### TEXT PASSAGE
◇ ◇ ◇ ◇ ◇

Into The Jackson Hole

People call me a perma-bear because I never change my narrative of inevitable implosion. Everyone always wants to know, when is inevitable?


The alternative to being a perma-bear is to be someone who changes their mind every day depending upon how the Dow closes. Recall that this entire rotation began a month ago in mid-July because the massively crowded AI trade imploded. When that happened everyone said it was time to rotate to cyclicals and the other "493" stocks in the S&P 500. That massively crowded rotation continued up until the infamous FOMC/BOJ policy collision, and then it imploded. Ever since then, the reflation trade has been outperformed once again by the ascendant deflation trade as AI stocks staged their oversold comeback rally. Then we get to this week and in the first half of the week we got softer than expected inflation readings "sealing the deal" on a September rate cut. The market soared. But today we got stronger than expected retail sales and jobless claims and once again the market soared except on the complete opposite narrative. You have to be capable of contradicting yourself every other day in order to blog in this type of market, something that apparently is no problem for the majority of pundits. In the process they are sowing mass confusion at a critical juncture of the cycle.


So, the mult-trillion dollar question is, what the hell is going on in this economy - is it weak or is it strong? And the answer is extremely obvious and therefore totally overlooked - the working class consumer is imploding under the weight of higher borrowing costs while the wealthy consumer is still benefiting from central bank sponsored asset inflation. It's a tale of two divergent economies and central banks have created this "regressive" economy that rewards the wealthy while punishing everyone else in order to bring down "inflation".


Pundits STILL haven't figured it out. Today they are pointing to Walmart as some sort of bellwether for the health of the middle class, except they got the narrative exactly wrong:


"In the Walmart US business, the company said it continued to gain share across all income cohorts, including upper-income households, due to its "value convenience proposition."



In industry parlance, this is called a "trade down" as in middle class shoppers can't afford Nordstrom anymore so they are buying clothes at Walmart while they're buying Cheerios. Now this will sound elitist - because anyone who has all their teeth is considered an elitist these days - but historically Walmart was not considered the destination for high end retail. In fact this type of "trade down" behavior historically was considered a key end of cycle indicator. Now, no one believes in the cycle anymore, so who would notice that it's ending?


And while the middle class consumer has traded down to Walmart, the working class have traded down to dumpster diving, because the dollar stores are all imploding.


"The consumer is fine"

◇ ◇ ◇ ◇ ◇

### GIVEN INFORMATION
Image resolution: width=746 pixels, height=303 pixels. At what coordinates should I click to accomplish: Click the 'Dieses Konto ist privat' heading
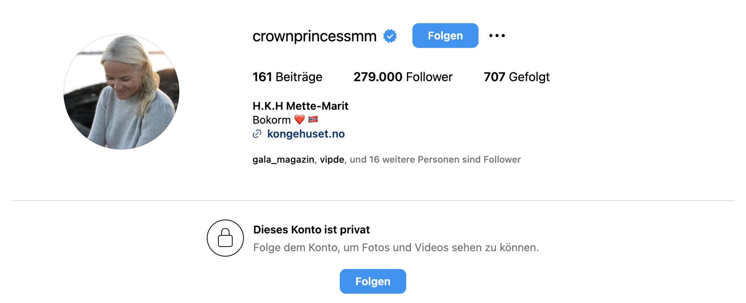click(x=311, y=230)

◇ ◇ ◇ ◇ ◇

### OBJECTIVE
From the market commentary, type out the passage starting at "And while the" and ending at "are all imploding.", word for word.

### COMPLETED TASK
And while the middle class consumer has traded down to Walmart, the working class have traded down to dumpster diving, because the dollar stores are all imploding.